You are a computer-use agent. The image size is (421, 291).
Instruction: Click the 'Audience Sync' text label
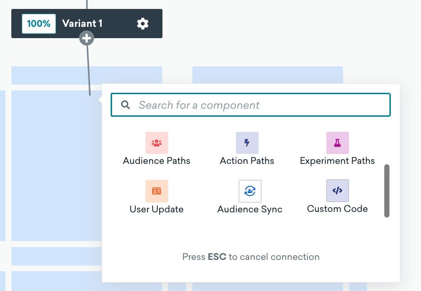pos(250,209)
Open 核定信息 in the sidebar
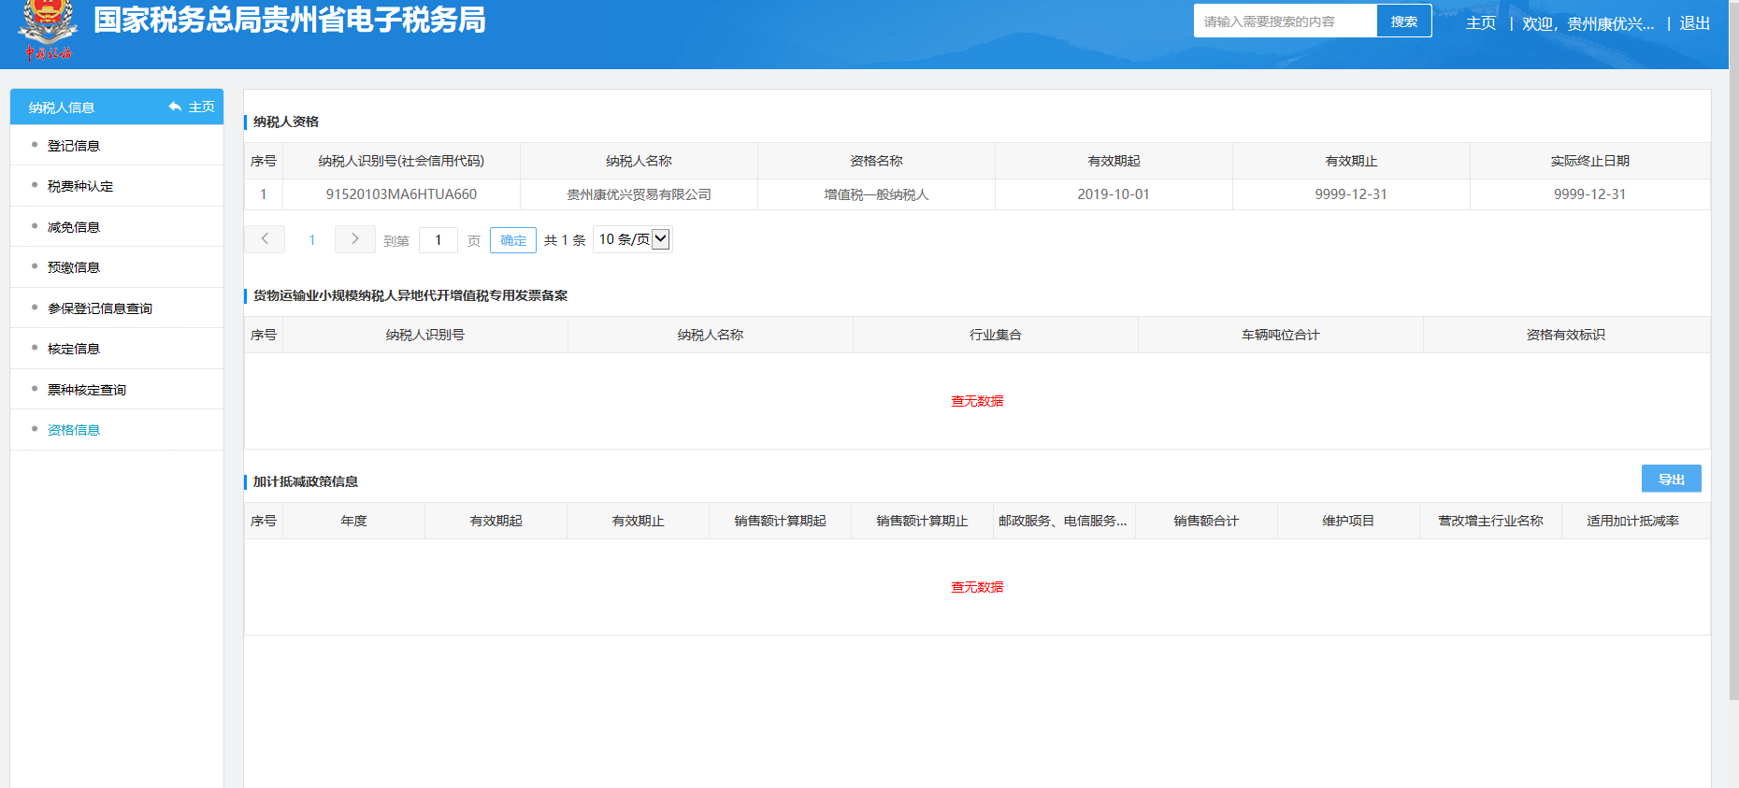The height and width of the screenshot is (788, 1739). pos(74,349)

_Your task_: Any picture in the listing above gets left out; output the rest exactly.

_Response to this exercise_:
You are a computer-use agent. The image size is (421, 291).
Instruction: Click the 'Audience Sync' text label
pos(250,209)
Open 核定信息 in the sidebar
The height and width of the screenshot is (788, 1739). pos(74,349)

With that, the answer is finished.